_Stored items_

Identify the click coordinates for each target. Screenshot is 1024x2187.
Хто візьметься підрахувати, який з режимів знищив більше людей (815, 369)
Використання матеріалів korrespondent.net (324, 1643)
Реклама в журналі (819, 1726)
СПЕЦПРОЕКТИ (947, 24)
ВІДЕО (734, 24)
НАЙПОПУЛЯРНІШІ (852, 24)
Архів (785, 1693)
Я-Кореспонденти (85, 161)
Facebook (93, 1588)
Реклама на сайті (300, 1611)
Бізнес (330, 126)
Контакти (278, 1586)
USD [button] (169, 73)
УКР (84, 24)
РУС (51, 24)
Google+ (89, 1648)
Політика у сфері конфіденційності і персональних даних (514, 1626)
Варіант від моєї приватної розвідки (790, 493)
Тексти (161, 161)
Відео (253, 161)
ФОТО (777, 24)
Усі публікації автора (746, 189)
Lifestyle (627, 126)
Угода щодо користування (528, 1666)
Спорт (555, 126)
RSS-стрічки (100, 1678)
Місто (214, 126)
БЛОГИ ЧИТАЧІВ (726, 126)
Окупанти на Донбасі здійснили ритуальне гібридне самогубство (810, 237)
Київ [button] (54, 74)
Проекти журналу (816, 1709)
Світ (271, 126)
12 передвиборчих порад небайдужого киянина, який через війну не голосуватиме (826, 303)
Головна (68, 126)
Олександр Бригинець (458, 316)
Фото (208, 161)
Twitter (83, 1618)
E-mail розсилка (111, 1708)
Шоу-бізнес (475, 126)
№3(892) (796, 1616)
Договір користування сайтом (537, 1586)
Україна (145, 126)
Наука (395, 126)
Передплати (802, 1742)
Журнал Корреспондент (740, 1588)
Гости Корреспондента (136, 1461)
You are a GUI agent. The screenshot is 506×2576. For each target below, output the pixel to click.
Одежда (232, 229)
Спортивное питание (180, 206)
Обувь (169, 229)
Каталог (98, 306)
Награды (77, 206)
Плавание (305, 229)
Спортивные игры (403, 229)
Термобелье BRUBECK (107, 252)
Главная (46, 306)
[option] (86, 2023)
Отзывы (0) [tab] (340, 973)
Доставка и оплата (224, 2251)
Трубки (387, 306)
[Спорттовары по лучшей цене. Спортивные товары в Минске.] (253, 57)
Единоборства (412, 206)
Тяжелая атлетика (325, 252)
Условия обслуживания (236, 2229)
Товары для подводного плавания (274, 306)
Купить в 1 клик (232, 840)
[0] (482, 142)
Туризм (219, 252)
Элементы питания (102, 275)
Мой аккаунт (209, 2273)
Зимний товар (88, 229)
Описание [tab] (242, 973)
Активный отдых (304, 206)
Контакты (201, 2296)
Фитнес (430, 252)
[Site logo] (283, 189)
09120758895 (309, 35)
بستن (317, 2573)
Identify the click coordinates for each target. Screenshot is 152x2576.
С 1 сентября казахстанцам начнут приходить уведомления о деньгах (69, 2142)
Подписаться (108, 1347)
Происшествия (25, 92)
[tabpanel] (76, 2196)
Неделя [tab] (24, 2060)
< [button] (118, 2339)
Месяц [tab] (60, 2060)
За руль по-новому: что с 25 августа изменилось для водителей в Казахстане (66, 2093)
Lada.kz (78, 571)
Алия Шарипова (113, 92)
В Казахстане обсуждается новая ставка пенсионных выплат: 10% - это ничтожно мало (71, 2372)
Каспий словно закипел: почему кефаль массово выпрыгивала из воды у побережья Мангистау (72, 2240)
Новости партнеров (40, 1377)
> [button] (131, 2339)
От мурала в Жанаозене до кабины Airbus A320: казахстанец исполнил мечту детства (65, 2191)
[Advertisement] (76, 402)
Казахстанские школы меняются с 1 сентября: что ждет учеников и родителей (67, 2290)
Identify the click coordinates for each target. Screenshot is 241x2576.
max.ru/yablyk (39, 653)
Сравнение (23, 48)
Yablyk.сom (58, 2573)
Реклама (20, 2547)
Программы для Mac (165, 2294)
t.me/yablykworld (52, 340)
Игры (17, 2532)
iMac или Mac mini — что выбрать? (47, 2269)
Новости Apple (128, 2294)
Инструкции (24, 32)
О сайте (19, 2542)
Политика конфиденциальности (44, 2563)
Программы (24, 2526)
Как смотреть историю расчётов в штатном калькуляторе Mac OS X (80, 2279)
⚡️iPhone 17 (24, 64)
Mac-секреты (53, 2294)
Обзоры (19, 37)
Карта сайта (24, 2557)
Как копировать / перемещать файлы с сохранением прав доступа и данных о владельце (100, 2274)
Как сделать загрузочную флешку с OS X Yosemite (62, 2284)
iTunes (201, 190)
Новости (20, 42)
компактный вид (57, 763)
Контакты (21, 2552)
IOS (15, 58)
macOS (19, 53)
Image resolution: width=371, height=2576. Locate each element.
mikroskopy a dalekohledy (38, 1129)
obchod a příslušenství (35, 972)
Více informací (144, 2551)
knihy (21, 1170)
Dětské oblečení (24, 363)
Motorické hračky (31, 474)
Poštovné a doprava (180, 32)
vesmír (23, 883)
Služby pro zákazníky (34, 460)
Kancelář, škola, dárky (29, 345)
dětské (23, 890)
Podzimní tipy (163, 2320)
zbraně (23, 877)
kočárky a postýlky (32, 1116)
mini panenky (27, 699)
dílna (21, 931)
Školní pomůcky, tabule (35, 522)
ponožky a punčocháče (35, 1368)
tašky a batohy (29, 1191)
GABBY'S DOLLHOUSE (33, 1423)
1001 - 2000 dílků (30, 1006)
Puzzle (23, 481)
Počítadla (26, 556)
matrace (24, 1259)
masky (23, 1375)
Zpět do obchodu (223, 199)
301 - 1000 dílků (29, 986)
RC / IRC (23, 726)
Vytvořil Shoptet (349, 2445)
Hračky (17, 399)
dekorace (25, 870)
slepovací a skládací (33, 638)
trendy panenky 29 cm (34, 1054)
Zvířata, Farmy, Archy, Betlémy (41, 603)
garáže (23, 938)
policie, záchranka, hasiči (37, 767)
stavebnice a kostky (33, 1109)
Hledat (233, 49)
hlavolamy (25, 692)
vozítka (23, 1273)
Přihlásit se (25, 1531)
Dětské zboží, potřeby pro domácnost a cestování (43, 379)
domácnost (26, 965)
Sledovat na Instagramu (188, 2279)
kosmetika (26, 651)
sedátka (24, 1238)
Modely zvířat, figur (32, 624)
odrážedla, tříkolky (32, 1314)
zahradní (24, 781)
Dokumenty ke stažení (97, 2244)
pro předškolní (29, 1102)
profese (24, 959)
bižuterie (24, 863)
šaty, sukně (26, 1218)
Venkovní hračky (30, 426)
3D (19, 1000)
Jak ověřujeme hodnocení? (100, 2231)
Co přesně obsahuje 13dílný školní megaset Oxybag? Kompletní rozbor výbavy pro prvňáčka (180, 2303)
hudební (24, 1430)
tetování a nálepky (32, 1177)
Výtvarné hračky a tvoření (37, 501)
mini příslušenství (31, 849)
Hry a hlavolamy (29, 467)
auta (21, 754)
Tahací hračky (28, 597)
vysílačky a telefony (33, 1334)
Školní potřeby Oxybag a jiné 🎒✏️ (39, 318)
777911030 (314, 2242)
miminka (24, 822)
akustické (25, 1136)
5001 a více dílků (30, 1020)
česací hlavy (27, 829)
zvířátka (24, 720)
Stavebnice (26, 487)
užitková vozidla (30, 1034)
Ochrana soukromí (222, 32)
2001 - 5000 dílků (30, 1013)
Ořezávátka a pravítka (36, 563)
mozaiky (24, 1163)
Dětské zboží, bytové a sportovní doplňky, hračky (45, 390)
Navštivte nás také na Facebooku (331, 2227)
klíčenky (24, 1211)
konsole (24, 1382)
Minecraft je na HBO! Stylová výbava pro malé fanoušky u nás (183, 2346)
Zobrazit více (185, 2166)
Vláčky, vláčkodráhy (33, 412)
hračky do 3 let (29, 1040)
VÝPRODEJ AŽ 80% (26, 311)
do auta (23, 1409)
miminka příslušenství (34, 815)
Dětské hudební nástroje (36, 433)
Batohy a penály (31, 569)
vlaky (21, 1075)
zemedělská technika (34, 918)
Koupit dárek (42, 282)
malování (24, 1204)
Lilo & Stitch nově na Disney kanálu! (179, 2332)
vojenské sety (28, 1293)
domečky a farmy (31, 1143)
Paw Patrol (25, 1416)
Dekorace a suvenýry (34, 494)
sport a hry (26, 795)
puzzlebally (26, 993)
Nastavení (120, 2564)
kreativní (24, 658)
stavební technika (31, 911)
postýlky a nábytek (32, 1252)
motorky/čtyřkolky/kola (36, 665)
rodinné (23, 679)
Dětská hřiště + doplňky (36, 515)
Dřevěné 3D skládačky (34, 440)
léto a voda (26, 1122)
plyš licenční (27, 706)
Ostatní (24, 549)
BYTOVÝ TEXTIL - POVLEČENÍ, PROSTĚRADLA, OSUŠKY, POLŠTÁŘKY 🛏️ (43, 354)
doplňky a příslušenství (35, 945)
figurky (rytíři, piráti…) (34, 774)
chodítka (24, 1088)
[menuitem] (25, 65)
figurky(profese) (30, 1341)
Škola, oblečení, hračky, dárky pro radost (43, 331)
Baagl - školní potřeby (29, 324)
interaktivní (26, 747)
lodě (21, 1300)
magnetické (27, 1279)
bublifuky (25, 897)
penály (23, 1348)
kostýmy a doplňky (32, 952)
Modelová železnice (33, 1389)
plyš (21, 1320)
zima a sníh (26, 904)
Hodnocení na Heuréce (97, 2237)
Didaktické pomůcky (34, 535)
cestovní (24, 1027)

_Goal of the exercise_
Repeat, exactly as they stand above, the lines from the line with "компактный вид (57, 763)" to the line with "policie, záchranka, hasiči (37, 767)", both lines included.

_Output of the exercise_
компактный вид (57, 763)
Контакты (21, 2552)
IOS (15, 58)
macOS (19, 53)
Image resolution: width=371, height=2576. Locate each element.
mikroskopy a dalekohledy (38, 1129)
obchod a příslušenství (35, 972)
Více informací (144, 2551)
knihy (21, 1170)
Dětské oblečení (24, 363)
Motorické hračky (31, 474)
Poštovné a doprava (180, 32)
vesmír (23, 883)
Služby pro zákazníky (34, 460)
Kancelář, škola, dárky (29, 345)
dětské (23, 890)
Podzimní tipy (163, 2320)
zbraně (23, 877)
kočárky a postýlky (32, 1116)
mini panenky (27, 699)
dílna (21, 931)
Školní pomůcky, tabule (35, 522)
ponožky a punčocháče (35, 1368)
tašky a batohy (29, 1191)
GABBY'S DOLLHOUSE (33, 1423)
1001 - 2000 dílků (30, 1006)
Puzzle (23, 481)
Počítadla (26, 556)
matrace (24, 1259)
masky (23, 1375)
Zpět do obchodu (223, 199)
301 - 1000 dílků (29, 986)
RC / IRC (23, 726)
Vytvořil Shoptet (349, 2445)
Hračky (17, 399)
dekorace (25, 870)
slepovací a skládací (33, 638)
trendy panenky 29 cm (34, 1054)
Zvířata, Farmy, Archy, Betlémy (41, 603)
garáže (23, 938)
policie, záchranka, hasiči (37, 767)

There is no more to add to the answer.